South Africa was victim to a global trend of countries poaching well trained doctors, with the Middle East a favoured, top paying destination.
“Our top public health sector doctors get paid R2 million per annum but that’s way less than they can earn in the private sector. Those are not bad salaries, but they’re not competitive. The issue is more around the conditions of the places where people work which are a very strong push factor. It’s hard to work in a harsh environment with so many patients where facilities don’t work properly, and things are run down, and management is bad for a long time. In the private sector, it’s completely different – they’re a pull factor for us. There it’s much easier, it’s a nicer, more flexible environment, with better structure and facilities. We’re focussing on improvements, but it’s created a negative, vicious downward vortex – the solution lies in bringing us all together,” he said.

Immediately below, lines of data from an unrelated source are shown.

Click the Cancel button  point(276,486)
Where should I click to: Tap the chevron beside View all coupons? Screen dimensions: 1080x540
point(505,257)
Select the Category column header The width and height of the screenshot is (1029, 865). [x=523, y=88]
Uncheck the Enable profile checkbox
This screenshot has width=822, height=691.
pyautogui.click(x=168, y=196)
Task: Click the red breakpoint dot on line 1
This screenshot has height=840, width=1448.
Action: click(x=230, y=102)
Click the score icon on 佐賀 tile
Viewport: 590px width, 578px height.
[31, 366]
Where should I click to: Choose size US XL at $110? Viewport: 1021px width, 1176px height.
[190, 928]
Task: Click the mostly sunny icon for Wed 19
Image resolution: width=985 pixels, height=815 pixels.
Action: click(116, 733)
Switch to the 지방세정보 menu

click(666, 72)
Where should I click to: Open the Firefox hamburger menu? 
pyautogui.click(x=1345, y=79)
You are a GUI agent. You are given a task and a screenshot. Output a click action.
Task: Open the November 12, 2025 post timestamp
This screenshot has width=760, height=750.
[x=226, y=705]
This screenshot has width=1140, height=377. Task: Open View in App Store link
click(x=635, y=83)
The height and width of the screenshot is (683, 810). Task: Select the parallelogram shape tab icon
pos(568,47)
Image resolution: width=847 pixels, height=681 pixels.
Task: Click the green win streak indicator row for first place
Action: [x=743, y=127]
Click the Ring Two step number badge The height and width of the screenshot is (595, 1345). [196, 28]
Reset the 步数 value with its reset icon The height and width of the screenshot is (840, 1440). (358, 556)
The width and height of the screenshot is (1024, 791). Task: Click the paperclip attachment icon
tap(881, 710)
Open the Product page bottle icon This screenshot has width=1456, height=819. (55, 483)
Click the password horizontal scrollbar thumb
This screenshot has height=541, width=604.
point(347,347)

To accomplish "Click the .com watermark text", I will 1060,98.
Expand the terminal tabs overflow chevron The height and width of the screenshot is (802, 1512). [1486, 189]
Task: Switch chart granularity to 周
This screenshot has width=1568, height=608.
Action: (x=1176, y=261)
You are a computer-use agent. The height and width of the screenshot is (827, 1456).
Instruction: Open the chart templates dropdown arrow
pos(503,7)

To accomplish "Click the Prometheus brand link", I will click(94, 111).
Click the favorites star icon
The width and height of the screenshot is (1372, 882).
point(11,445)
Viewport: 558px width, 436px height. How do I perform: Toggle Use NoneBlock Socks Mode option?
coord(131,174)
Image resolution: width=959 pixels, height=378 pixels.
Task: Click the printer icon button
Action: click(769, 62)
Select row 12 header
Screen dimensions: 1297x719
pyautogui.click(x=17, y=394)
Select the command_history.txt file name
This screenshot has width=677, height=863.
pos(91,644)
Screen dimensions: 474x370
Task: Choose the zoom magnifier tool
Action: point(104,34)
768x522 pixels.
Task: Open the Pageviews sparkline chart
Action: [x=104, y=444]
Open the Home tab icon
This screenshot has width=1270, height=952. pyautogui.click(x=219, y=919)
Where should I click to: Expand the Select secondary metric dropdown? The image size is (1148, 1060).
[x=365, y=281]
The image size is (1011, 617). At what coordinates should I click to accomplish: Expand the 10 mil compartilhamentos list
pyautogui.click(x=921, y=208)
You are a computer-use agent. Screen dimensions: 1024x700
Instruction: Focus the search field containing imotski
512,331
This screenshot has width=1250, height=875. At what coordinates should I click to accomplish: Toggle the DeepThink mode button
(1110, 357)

The NHI was designed to ensure that a central funding pool provided for all healthcare, wherever and whenever it was needed by whoever, without creating financial hardship.
“Only the top one percent of South Africans will never have any financial hardship in healthcare. It will take 15 to 25 years, but we have to start,” he added.
Crisp said he was confident that he had the full support of government, in particular from President Cyril Ramaphosa.
The medium-term budget framework speech delivered three weeks ago was encouraging.
“I think they’ve heard the need for improved investment in healthcare, but in Treasury and Finance there’s a vast number of competing demands. We’re not getting what we’d like to get, but we’re definitely being heard,” he added.